▶ _Problem set_:
- a) Answer these questions using the Postgres interview:
(i) What does David Page describe as the main ethos of the Postgres project?
(ii) According to Stuart Langridge, what do many web hosting environments give you?
(iii) For which operating systems does Enterprise DB now offer installers?
- b) Explain why, according to the Postgres interview, David Page and a colleague originally worked on installers and what they set out to achieve.
- c) Write the next part of the Postgres interview, picking up after its final sentence.

▶ _Provided text_:

— BEGIN —

David Page:                The Postgres community is, I wouldn’t say averse to the idea, but we’re at the moment not really concentrating on an equivalent to, say, Oracle Rack.  That said, in my experience, most people who have Rack don’t actually need it.  In many cases, they could quite easily replace their system with a couple of Postgres servers, and set up with some failover and appropriate monitoring. Our strength is, and the thing we really do pay a lot of attention to is technical correctness and data correctness, that’s making sure we follow the SQL spec as closely as possible.  As far as I’m aware, Postgres is the most spec-compliant database there is.  Making sure your data’s safe and it’s stored properly.  Data is validated, where you submit a date into a column and whether that’s a valid date.  And that’s always really been the main ethos if you like, of the project, has been correctness comes first.  I think it’s pretty important.

Stuart Langridge:        If you need a motto, that’s not a bad one, I think.  There’s kind of a persistent view that something small, like MySQL is simpler and therefore if you’re only putting together a small project, it’s a better choice.  If you want something larger, more complicated, something where you need to do a lot more with your data, then Postgres is better at the cost of being more difficult to use.  But is that view justified?  There are an awful lot of web hosting environments out there, which just give you a control panel and PHP and MySQL, it’s almost always MySQL.  But is that just a historical artifact or are you working on making Postgres more appealing to people in that kind of small environment?  

David Page:                Yeah, it’s an interesting question, and something that we’ve thought about long and hard over the years and worked on over many years.  Years ago, certainly MySQL was much easier to set up than use.  Nowadays, the situation I think we’re in is Postgres is easier to set up and use, but Postgres has a lot more advanced features than MySQL, and those are where you’re going to start hitting capacity and flexibility. By definition, although those advanced features are more complex, we’ve done a lot of work over the years to try and improve things for new users.  Seven, eight years ago, MySQL had nice GUI installers and when you came to use Postgres, it was, well how do I compile this from source and install it?  One of my colleagues in the community and I originally worked on some installers when we first built that and decided at that point let’s try and make things as simple as possible.  We’ll make it really easy for people to get up and running on our new Windows port.  The company I worked for, Enterprise DB took things one step further when we said all right, we’re going to redesign the installers completely.  We recognize some of the limitations in the original ones, and nowadays we have a set of installers for Windows, for Linux, for Mac, that if people choose to use those, they get a very simple experience of just sort of four or five clicks and it’s installed and running.  So I think these days, the argument that MySQL is easier is no longer true.

— END —

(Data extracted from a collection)
— BEGIN —

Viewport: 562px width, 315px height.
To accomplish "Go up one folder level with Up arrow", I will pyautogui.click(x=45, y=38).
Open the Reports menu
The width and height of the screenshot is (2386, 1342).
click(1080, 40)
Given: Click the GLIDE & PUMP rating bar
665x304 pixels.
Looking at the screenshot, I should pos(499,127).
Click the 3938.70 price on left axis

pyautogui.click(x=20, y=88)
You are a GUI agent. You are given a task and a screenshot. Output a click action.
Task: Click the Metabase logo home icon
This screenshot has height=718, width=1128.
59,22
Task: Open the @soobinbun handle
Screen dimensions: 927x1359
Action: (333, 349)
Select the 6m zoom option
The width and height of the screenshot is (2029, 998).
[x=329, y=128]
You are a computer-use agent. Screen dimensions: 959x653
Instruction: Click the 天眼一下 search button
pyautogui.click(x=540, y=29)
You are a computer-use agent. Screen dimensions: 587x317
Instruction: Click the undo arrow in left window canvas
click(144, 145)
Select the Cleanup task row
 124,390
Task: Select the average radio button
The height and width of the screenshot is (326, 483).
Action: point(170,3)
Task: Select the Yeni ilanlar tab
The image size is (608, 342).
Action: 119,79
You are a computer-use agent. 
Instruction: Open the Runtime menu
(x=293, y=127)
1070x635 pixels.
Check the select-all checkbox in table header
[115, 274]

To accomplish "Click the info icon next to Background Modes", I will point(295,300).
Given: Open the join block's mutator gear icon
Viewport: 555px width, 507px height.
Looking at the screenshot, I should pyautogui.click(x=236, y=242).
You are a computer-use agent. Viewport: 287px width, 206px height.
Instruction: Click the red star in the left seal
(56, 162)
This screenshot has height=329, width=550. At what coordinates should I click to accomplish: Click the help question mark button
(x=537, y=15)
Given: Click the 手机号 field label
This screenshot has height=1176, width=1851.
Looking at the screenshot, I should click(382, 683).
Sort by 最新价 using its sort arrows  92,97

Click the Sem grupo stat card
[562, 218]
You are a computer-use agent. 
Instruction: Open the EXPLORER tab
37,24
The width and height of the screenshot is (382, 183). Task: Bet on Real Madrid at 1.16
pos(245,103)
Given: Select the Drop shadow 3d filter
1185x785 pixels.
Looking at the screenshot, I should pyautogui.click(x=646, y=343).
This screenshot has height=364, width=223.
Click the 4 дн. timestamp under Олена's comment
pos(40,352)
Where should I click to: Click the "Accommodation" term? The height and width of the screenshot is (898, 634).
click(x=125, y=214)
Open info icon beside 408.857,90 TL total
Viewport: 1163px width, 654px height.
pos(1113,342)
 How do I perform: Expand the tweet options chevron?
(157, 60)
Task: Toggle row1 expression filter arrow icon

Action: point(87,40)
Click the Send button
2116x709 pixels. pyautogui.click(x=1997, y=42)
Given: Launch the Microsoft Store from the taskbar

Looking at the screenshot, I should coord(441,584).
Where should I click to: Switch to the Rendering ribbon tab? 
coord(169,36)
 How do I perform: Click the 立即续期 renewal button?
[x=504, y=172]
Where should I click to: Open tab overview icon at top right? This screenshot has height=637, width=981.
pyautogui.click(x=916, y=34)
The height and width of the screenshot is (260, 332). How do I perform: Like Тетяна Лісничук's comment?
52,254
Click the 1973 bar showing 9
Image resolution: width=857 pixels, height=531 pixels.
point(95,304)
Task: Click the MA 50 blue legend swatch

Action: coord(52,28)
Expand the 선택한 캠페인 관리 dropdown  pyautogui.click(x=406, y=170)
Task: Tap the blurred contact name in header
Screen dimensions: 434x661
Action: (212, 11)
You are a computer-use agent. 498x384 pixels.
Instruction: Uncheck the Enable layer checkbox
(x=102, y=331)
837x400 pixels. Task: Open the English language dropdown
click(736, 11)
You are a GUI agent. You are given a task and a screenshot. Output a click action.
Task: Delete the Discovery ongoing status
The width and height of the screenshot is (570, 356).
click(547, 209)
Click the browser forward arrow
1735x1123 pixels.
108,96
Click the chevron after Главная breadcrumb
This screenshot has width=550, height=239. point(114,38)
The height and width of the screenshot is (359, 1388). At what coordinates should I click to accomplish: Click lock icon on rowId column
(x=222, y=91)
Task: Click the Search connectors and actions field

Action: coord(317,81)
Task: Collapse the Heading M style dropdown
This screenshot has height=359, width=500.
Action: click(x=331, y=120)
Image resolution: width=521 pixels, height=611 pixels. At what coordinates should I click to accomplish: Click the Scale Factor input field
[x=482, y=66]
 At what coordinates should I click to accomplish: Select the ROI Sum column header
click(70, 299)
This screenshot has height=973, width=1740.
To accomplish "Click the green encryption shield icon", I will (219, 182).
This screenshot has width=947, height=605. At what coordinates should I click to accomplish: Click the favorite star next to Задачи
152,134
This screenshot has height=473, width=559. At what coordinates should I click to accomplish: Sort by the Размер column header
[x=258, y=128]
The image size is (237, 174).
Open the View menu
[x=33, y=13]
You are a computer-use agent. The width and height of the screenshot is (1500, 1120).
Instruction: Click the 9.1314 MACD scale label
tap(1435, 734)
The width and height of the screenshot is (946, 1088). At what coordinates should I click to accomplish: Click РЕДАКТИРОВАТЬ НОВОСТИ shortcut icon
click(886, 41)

— END —

▶ _Answers given_:
- a)
(i) Correctness comes first.
(ii) A control panel, PHP and MySQL.
(iii) Windows, Linux and Mac.

- b) At that time, MySQL had nice GUI installers, while using Postgres meant working out how to compile it from source and install it. They therefore decided to make things as simple as possible so that people could easily get up and running on the new Windows port.

- c)
Stuart Langridge:        You mentioned there about having different installers for different platforms.  That’s an interesting point.  Let’s talk a little about how one actually gets Postgres.  Do you find that most people are deploying on Linux hosts?  Are you expecting them to use the Postgres from their choice of Linux operating system or do you encourage people to install from

David Page:                Another good question. Most people will use the installers for testing things out, for the typing, or working on their laptops. When they deploy, what they will tend to do is move either to one of the RPM distributions or the Debian or Ubuntu.  Now, what we found is that, with Redhat for example, Redhat are on a five-year release cycle for REL.  So they’ll lock onto one version of Postgres, one major version at the beginning of that release cycle, when they’re just getting ready to go to beta, and then they’ll stick with that version, so I think it’s Postgres 8.4 is in REL 6 for example, and I think 9.1 is in REL 7.  That really doesn’t help a lot of users who want some of the newer features in Postgres.  Postgres is advancing very quickly.  We have major releases every year and we add new features.  We never add new features to minor releases.  People want to get those new features.  People are going to want to get jsonb support in PostgreSQL 9.4 for example.  So one of the things that the community does is maintain both the young repository and an APT repository on, where users if they prefer not to use the vendor supply copies of Postgres, they can come to us, they can get whatever version they want for whatever version of REL, Fedora, or Ubuntu or Debian they want. 

Stuart Langridge:        So you’re working to make sure that, obviously you’ve got a certain amount of combulatory explosion, and you’ve got various different versions of REL, of Ubuntu server, of Debian, and various different versions of Postgres.  So what do you do about supporting those different versions, or are all versions of Postgres supported on all releases of Ubuntu server?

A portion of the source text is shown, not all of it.